South: Combining black sprouted wheat

Combining wheat over the August Bank Holiday weekend in the south of England is not that unusual. Twenty years ago we’d congratulate ourselves if we managed to finish before the beginning of September.

 

Combining black, sprouted wheat over the holiday weekend, however, is unusual. I can only put it down to the premature ripening, and subsequent dormancy, of the wheat caused by the drought in June and July causing the wheat to spoil so badly in the recent rains. I’m sure we’ve had this amount of rain before in August without the crops suffering quite so much.

 

On the bright side (ever the optimist) the rain has stimulated a fantastic chit of volunteers and weeds in all circumstances. Not spraying these weeds off pre-drilling, especially grassweeds in cereals and broad-leaved weeds in rape is like re-painting a tractor without washing the mud off first.

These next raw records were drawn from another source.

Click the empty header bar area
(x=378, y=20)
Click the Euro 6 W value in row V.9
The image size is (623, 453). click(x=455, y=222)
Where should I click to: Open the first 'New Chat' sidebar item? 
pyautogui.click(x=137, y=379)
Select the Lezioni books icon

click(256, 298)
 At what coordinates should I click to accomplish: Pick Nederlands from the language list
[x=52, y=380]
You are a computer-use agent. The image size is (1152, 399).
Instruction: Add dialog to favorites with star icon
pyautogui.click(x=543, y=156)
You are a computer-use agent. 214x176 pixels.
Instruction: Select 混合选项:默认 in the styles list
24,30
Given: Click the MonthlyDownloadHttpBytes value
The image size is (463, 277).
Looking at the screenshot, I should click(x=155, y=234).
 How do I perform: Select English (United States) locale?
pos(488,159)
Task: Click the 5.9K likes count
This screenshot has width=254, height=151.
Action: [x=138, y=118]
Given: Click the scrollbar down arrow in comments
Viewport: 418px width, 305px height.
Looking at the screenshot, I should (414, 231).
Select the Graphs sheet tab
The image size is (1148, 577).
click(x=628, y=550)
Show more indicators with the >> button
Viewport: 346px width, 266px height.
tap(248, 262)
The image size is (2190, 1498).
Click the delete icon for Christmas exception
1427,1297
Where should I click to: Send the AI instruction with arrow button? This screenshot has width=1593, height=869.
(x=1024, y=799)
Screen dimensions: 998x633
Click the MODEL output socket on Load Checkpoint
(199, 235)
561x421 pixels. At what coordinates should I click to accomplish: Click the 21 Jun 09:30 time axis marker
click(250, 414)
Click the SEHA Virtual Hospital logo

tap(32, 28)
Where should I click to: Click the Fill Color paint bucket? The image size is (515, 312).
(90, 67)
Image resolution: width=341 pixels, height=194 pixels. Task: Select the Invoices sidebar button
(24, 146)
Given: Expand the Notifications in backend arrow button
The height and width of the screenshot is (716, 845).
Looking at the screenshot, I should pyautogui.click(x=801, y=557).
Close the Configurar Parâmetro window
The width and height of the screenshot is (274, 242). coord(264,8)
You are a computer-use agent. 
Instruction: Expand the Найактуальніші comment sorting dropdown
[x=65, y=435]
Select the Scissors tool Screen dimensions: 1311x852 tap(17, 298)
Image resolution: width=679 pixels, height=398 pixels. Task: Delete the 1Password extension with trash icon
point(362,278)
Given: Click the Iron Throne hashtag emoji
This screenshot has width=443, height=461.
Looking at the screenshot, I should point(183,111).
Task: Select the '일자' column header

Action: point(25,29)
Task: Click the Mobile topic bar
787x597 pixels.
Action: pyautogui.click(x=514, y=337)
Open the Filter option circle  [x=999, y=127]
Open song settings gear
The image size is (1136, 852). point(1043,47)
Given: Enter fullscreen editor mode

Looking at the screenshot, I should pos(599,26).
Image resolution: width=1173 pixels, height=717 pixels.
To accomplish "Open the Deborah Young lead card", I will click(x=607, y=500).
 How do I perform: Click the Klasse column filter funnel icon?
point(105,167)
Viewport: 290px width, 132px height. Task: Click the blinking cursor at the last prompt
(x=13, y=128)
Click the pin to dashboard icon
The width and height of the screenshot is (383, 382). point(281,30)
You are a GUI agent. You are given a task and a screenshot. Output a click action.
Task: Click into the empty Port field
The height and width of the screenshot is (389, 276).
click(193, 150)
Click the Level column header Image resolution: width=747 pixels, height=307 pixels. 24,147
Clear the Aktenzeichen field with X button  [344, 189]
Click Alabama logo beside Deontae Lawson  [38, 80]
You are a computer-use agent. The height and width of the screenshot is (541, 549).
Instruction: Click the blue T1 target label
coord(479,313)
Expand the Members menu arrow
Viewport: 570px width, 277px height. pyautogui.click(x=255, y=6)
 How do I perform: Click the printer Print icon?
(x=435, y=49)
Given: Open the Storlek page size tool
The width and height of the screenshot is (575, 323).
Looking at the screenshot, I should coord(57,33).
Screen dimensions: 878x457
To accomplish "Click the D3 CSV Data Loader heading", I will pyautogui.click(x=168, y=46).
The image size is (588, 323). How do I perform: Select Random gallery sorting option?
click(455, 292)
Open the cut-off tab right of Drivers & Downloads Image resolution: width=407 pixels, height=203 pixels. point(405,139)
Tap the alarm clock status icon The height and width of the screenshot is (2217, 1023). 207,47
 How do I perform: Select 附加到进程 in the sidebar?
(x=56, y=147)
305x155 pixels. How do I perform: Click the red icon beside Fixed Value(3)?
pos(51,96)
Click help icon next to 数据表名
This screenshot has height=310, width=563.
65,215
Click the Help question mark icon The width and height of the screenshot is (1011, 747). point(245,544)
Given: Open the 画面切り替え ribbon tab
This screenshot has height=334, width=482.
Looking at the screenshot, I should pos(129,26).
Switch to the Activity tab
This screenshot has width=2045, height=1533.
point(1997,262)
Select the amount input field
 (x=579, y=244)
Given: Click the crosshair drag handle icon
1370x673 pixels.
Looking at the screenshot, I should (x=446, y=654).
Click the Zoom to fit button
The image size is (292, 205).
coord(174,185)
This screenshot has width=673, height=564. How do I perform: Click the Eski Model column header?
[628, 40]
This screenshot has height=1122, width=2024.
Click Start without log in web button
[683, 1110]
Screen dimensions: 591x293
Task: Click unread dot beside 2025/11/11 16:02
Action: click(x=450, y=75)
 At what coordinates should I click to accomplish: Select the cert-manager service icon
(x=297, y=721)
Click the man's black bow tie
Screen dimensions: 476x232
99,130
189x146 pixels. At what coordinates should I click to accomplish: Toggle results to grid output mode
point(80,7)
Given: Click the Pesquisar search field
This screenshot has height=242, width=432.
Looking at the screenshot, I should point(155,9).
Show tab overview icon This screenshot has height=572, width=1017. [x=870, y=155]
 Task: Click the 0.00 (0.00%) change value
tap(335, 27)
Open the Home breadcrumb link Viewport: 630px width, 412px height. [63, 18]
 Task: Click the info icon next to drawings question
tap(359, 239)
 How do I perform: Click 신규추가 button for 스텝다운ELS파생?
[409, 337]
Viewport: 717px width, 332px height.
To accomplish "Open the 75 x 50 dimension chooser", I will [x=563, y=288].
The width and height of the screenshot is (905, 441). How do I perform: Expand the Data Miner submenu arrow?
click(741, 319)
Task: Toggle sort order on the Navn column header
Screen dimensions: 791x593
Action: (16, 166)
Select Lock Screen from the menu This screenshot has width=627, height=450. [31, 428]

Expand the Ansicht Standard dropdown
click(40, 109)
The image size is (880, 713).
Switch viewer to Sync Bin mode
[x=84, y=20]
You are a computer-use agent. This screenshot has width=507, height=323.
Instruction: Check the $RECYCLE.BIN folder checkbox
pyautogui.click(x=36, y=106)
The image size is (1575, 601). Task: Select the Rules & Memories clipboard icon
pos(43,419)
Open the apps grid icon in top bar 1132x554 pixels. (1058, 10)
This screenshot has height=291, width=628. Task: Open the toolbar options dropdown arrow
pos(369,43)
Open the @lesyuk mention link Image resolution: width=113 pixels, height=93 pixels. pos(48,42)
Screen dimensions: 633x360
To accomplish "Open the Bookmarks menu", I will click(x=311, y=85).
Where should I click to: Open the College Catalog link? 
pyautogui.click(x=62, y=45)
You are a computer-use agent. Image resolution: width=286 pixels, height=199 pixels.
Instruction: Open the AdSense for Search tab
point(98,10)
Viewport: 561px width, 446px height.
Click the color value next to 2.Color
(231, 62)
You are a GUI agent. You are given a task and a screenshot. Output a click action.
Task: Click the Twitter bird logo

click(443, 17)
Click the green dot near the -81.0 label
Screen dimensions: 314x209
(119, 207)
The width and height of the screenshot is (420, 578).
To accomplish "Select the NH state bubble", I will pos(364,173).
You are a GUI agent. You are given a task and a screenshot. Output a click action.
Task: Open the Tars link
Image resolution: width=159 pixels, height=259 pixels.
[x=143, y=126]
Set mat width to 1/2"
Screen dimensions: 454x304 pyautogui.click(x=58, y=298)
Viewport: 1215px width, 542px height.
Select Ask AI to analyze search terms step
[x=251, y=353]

Anybody thinking of “cultivating out” grassweeds should remember that we use a tined cultivator to remove weeds in organic cereals without killing the cereals and any grassweed bigger than 2-3 leaves is likely to survive anything other than total inversion. In other words if it’s green at all, use glyphosate and if there’s only going to be one opportunity to spray it, do it as close as possible to the time of drilling.

 

A lot of oilseed rape has been drilled in ideal conditions. I have been extremely surprised by the number of dead slugs found after a prophylactic reduced dose of slug pellets given the long dry spell before the rains came.

 

There are very few situations where I endorse a routine slug pellet application, but oilseed rape in a warm, wet summer is one of them. My rationale is that a reduced rate at drilling that allows the crop to survive and establish is better than chasing the problem with a higher dose later on.

 

At the same time I am urging everyone to follow the metaldehyde stewardship guidelines.